Nov 1, 2022
Speaking at the Asma Jahangir Conference 2022, senior parliamentarians called on apex court judges to respect the written word of the Constitution and to not overwrite or rewrite it on the pretext of interpretation or otherwise.
In a resolution adopted in the session on ‘Separation of Powers: The Executive, the Parliament, the Judiciary, the speakers stated that parliamentarians must recognise their independent legislative responsibilities and duty to hold the government responsible, and should not be content with being participants in a mere debating club.
The session was moderated by Salahuddin Ahmed, a former president of the Sindh High Court Bar Association.
Shahid Khaqan Abbasi, former prime minister of Pakistan delivered the keynote address in the session.
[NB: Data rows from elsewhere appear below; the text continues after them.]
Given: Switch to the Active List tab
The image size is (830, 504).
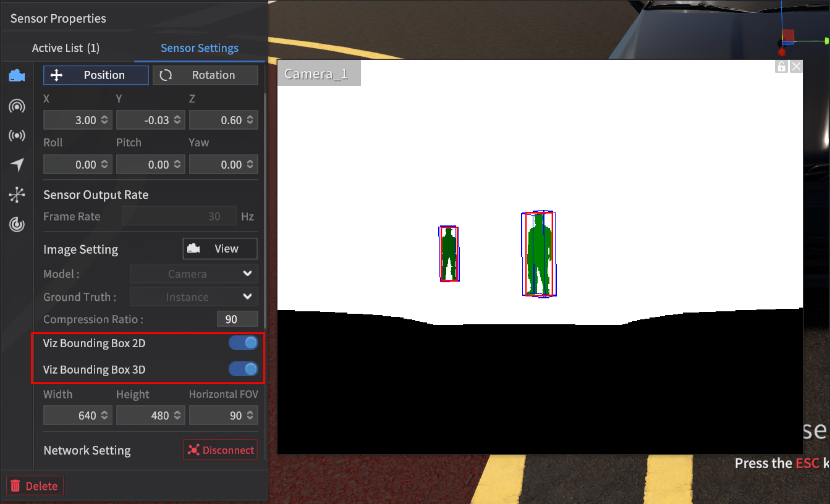Looking at the screenshot, I should tap(66, 48).
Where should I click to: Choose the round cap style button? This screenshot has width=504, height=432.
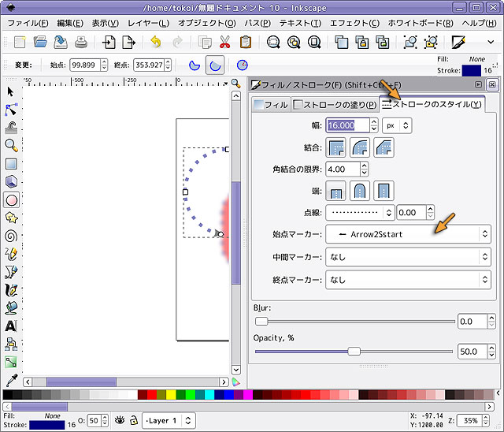[x=361, y=190]
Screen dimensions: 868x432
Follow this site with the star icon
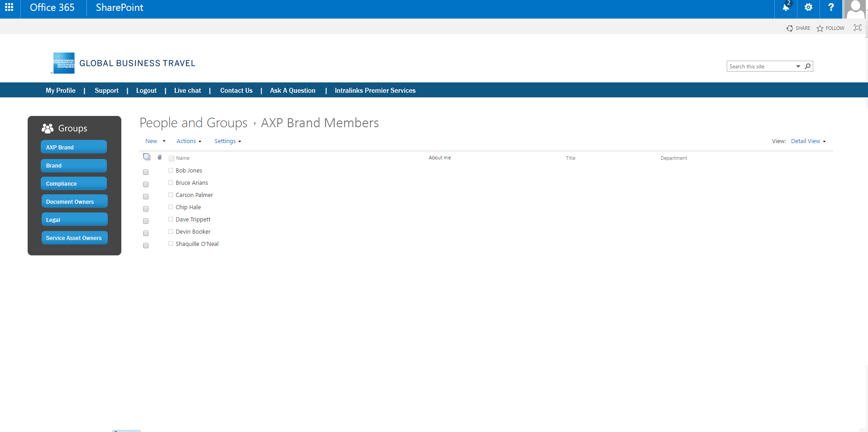point(820,29)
Other distinguished speakers included Senator Syed Ali Zafar, former law minister and leader of Pakistan Tehreek-e-Insaaf, Dr Nafisa Shah, member of the National Assembly from Pakistan Peoples Party, and Senator Raza Rabbani, former chairman of the Senate.
The house also held that elected civilian governments are the only legitimate representatives of the people and must not surrender their duty and power to frame policy and take administrative decisions to any unelected body or institution.
Senator Ali Zafar, former law minister, said that unfortunately, Pakistan’s concept of separation of powers is confused.
“The writers of the 1973 Consitution who were impressed by US concept of separation of powers, gave more powers of judicial review to courts,” he said.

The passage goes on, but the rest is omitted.